- **EXCERPTED TEXT**:
====

Summary:
As recently as three years ago, India was being hailed by the international community as an upcoming economic superpower along with China. Now, however, the country finds itself wading through a severe economic slowdown and at the precipice of a potential balance of payment crisis.
The rupee plummeted to historic levels before a recent rally provided momentary relief. The declining foreign exchange reserves have led some experts to compare the situation with India’s 1991 crisis; a few even suggested that the country needs to consider seeking International Monetary Fund (IMF) loans. The Indian government’s economic mismanagement is largely to blame and there is no substitute for good governance. However, India’s business community has abdicated its role of providing the government with an independent opinion and pushing for critical reforms.
Corporate India can play a leading role in pulling the country out of this mire by altering its own approach towards government inaction. This would include reforming Indian chambers of commerce and advocating for key measures such as stimulating domestic investment, better coordination between centre and state, and rethinking India’s energy policy. These largely domestic measures will have a wide-ranging impact on India’s international economic policy and financial standing.

====

- **RAW DATA**:
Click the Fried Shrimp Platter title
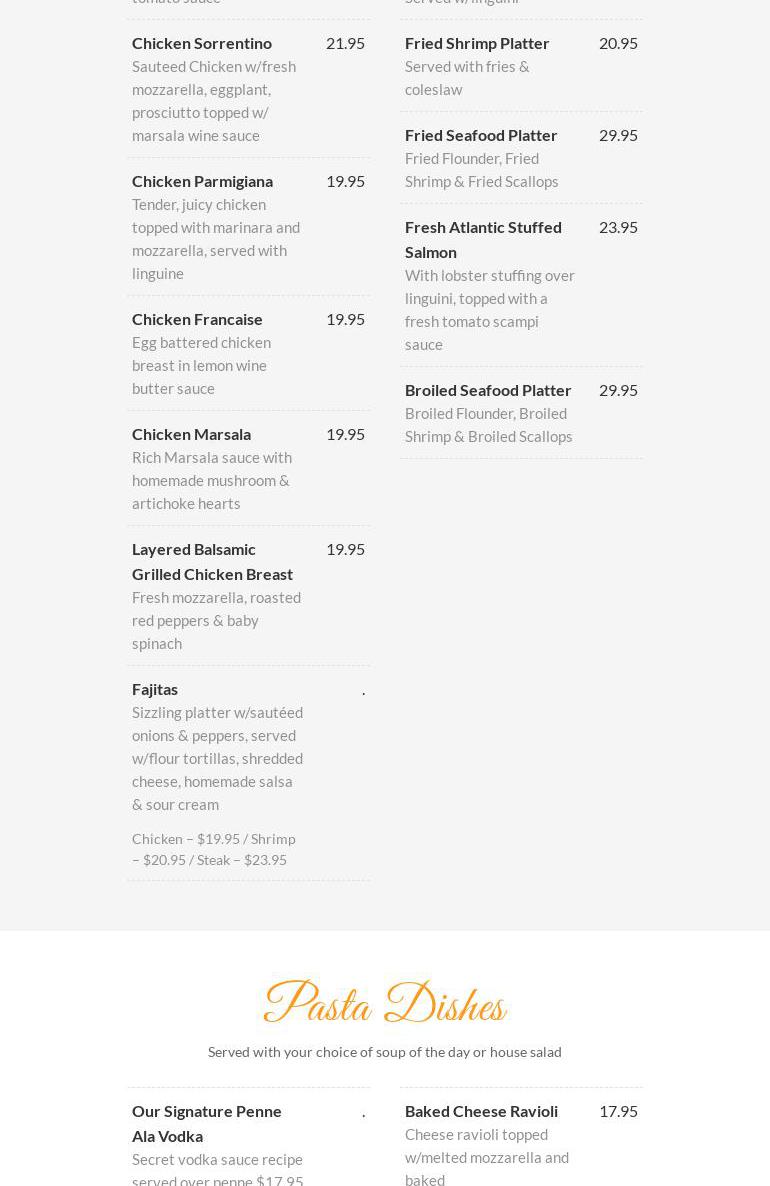Screen dimensions: 770x1186 point(477,43)
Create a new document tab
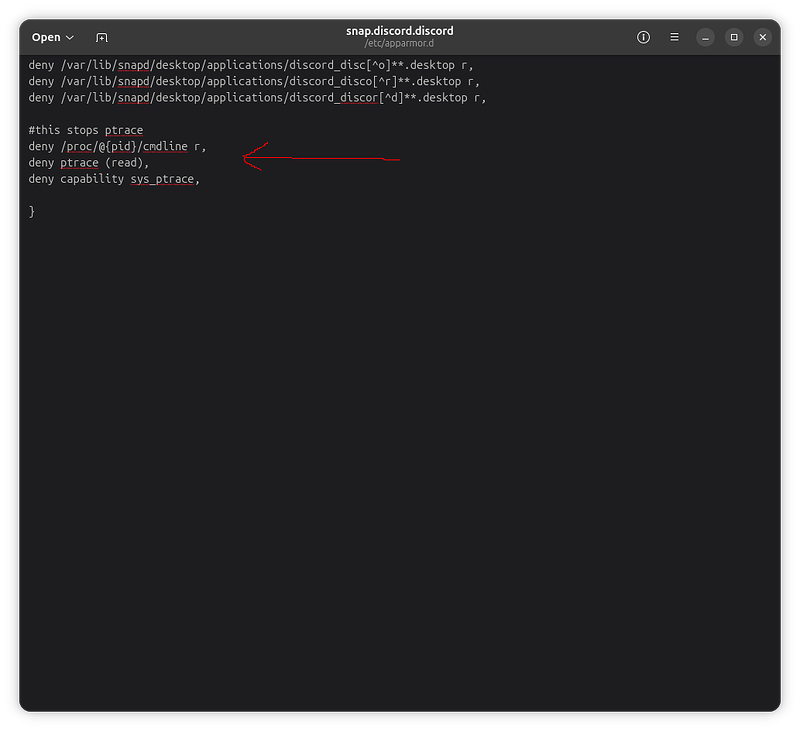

====

- **WORK TO DO**:
(a) Please condense the paragraph of the summary that begins "Corporate India can play a leading role" into a short bulleted list that keeps its main points.
(b) In the summary, which key measures should India's business community advocate for?

- **RESPONSES TO THE TASKS**:
(a)
- Corporate India can lead the country out of its economic trouble by changing how it responds to government inaction.
- This includes reforming Indian chambers of commerce.
- It also means advocating for key measures: stimulating domestic investment, better coordination between centre and state, and rethinking India's energy policy.
- These mostly domestic measures will broadly affect India's international economic policy and financial standing.

(b)
- Stimulating domestic investment
- Better coordination between centre and state
- Rethinking India's energy policy